• _Description of the task_: When you reach the line that contains "2346x1343 pixels. At" in the data below, start reproducing lines exactly, and stop after the line that contains "Image resolution: width=1004".

[Stored data]
------------

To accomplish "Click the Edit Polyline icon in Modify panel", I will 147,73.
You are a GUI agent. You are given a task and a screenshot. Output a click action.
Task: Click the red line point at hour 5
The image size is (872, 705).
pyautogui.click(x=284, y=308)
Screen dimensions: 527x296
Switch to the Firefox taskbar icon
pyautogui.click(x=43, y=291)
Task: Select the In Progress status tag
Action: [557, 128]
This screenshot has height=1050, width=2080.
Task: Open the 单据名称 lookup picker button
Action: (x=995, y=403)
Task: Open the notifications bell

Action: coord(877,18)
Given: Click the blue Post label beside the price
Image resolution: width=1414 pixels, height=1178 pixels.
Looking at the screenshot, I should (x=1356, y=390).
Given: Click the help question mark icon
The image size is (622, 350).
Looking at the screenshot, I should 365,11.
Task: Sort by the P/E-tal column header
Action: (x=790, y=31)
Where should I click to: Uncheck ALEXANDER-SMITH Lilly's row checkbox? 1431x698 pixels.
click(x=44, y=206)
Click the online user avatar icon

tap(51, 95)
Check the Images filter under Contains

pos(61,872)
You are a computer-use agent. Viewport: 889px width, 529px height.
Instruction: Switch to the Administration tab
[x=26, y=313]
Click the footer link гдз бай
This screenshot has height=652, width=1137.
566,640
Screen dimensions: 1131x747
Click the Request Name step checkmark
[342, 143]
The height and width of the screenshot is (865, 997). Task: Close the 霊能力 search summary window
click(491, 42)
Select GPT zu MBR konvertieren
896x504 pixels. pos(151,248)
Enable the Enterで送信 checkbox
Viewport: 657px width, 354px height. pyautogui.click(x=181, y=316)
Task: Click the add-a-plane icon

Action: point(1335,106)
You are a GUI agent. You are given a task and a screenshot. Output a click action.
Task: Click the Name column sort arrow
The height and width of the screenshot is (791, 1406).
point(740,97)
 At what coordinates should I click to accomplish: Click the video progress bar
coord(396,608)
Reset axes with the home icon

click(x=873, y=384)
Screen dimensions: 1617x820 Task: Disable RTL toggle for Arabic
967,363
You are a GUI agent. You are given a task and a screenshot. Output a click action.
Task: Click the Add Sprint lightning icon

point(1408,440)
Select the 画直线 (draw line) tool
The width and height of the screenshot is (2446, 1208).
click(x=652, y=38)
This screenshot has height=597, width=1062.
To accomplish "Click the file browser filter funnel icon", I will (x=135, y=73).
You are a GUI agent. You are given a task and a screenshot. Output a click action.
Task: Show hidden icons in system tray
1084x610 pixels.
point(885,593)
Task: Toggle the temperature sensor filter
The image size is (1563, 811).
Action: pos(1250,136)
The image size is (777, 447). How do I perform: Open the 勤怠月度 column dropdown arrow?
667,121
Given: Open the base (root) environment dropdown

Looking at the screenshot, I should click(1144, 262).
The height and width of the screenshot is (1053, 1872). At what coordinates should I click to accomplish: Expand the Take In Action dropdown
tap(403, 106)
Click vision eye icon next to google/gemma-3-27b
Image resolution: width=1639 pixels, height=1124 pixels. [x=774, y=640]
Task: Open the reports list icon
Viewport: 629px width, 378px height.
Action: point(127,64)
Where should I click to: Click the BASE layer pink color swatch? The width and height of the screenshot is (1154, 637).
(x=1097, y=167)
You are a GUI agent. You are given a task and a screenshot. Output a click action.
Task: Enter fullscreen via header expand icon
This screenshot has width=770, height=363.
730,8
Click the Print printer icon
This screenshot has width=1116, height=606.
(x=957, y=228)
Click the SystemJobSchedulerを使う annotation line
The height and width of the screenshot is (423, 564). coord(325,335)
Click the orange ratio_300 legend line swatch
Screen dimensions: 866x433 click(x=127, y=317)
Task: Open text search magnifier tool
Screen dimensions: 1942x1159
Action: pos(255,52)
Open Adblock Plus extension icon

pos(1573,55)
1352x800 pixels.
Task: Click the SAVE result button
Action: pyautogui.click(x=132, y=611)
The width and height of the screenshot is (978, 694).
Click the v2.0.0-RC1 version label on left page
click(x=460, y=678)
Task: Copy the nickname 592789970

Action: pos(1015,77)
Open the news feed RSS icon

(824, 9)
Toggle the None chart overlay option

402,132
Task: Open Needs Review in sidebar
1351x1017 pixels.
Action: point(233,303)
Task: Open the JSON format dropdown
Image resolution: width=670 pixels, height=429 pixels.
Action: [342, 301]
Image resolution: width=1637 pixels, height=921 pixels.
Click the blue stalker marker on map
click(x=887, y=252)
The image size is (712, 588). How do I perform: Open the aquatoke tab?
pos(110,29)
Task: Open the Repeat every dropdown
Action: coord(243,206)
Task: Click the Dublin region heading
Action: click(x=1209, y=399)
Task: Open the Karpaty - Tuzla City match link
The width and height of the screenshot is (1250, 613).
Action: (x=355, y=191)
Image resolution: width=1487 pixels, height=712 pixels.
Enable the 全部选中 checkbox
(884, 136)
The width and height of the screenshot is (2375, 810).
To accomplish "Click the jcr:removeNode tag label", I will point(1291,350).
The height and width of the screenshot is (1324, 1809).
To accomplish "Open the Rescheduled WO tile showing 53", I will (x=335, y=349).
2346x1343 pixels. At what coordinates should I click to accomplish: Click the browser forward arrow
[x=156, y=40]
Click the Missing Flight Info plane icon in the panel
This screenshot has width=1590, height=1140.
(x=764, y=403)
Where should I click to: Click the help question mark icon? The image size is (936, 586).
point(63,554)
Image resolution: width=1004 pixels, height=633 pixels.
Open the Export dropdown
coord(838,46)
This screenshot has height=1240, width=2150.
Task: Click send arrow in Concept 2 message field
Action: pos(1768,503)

------------

• _Task output_:
2346x1343 pixels. At what coordinates should I click to accomplish: Click the browser forward arrow
[x=156, y=40]
Click the Missing Flight Info plane icon in the panel
This screenshot has width=1590, height=1140.
(x=764, y=403)
Where should I click to: Click the help question mark icon? The image size is (936, 586).
point(63,554)
Image resolution: width=1004 pixels, height=633 pixels.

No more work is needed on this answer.